● AIM OF THE TASK:
Return every one of the rows below unchanged, reproducing each line character for character.
# start of DATA FOR THE TASK
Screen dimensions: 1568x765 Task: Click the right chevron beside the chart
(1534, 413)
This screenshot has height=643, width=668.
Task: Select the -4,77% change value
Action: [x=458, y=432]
# end of DATA FOR THE TASK
● ANSWER:
Screen dimensions: 1568x765 Task: Click the right chevron beside the chart
(1534, 413)
This screenshot has height=643, width=668.
Task: Select the -4,77% change value
Action: [x=458, y=432]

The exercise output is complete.